でも考えてみてください。その「自信」とは成功体験、他人からの評価や他人との比較することによって形成されます。
では実際に、新しいことを始めてから「自信」を持つまでにどれくらい時間が必要になるでしょうか?もう気が遠くなるほどかかるでしょう。
行動に必要な「自信」を補ってくれるのが「勇気」です。しかしこの「勇気」を持つのもなかなか簡単ではありません。「自信」と「勇気」が出るまで待っていては人生におけるチャンスを逃すだけなのです。
『自分には新しいことに挑戦する価値があるからやるべきだ。自分の短所と同じように、失敗も否定しなくてもいいんだ。』
と思ってみると、無理に「自信」や「勇気」を待つ必要がないと思いませんか。実はこの考え方がセルフエスティームであり、ここでは新しいことに挑戦する際の「土台」の役割を果たしています。
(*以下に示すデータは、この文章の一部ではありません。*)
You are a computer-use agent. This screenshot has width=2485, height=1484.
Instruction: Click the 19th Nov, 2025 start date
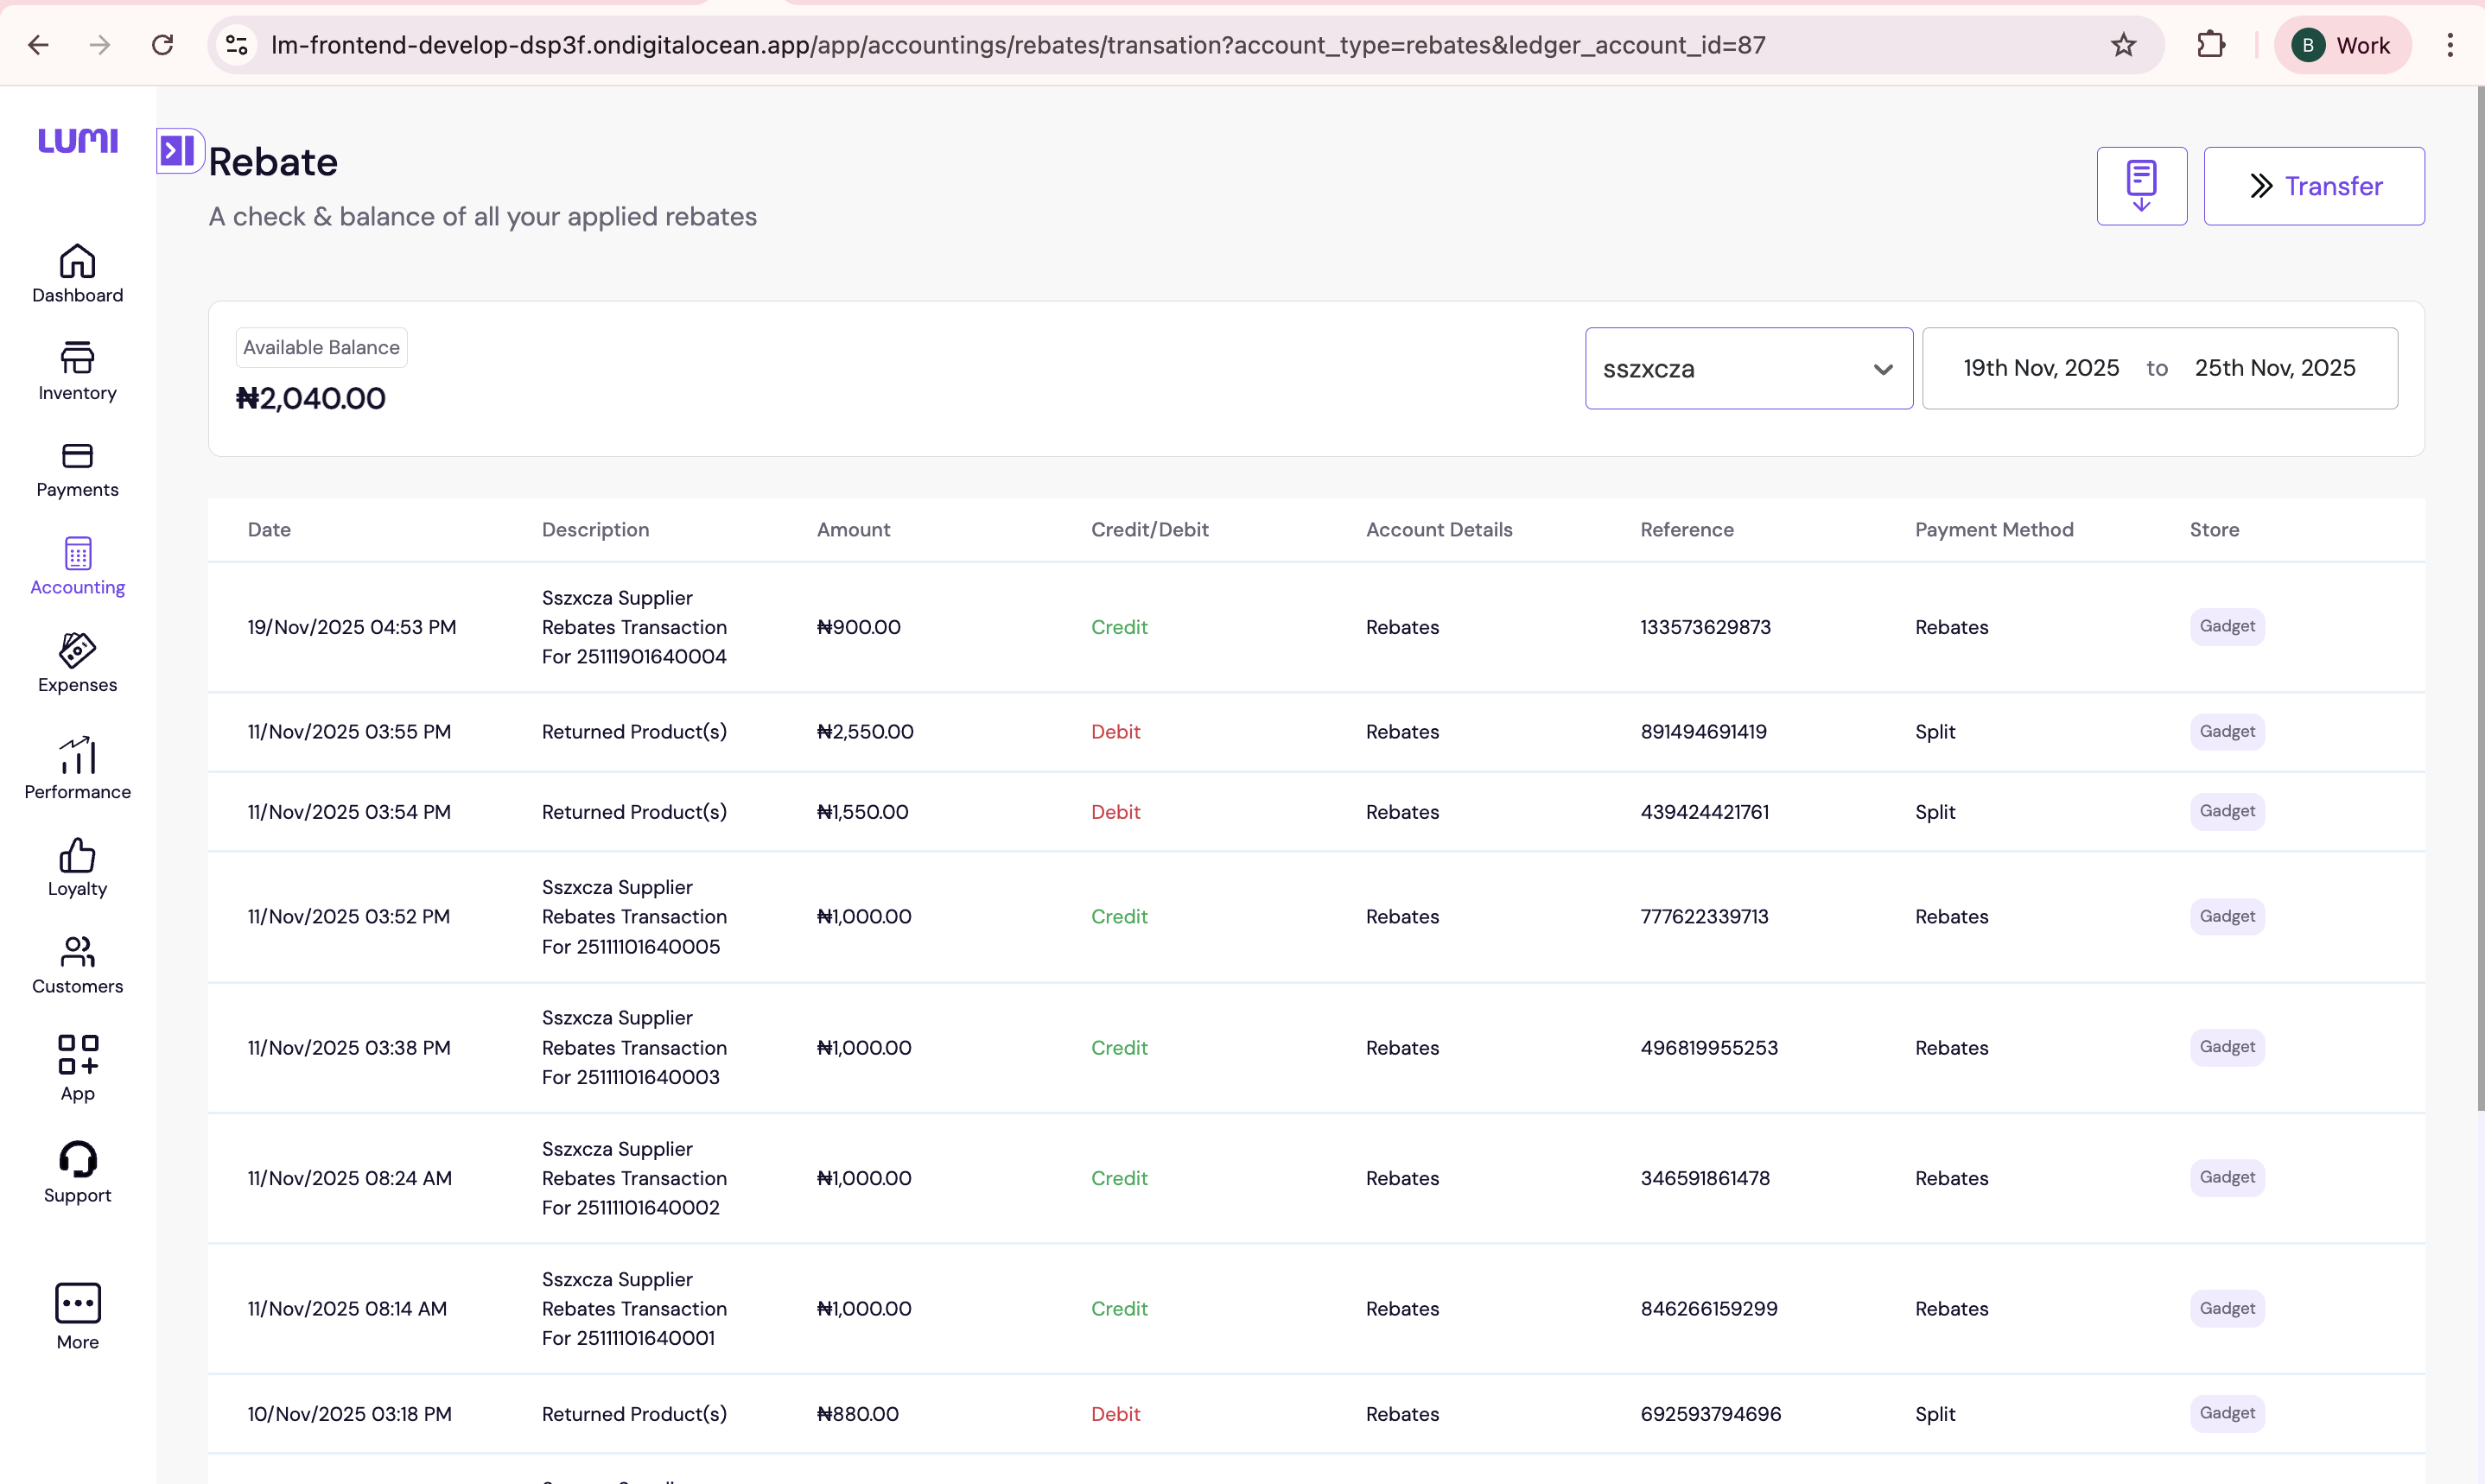click(2040, 368)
これがうまくいけば、人は成功体験を得ることになるので「自信」も付きます。でもその前に一番必要なのは、「自信」がない状態で自分を支えてくれるセルフエスティームを持つことなのです。
【3】
セルフエスティームはキャリア形成や恋愛にも影響している
これまでご紹介した事例から見る通り、セルフエスティームは私たちの日々の行動や決断に大きく影響します。
日本ではほとんど紹介されていないですが、海外では様々なセルフエスティームについての研究が進んでおり、たくさんの人がその重要性を認識しています。
3-1. 仕事におけるセルフエスティームの影響
例えば、仕事に関してセルフエスティームが高い人は、自分がどのくらいの時間でどれほどの課題を終わらせることができるかを把握しているので、自分ができなくて自己嫌悪に陥ることもないですし、できないことははっきりできないと断ることができます。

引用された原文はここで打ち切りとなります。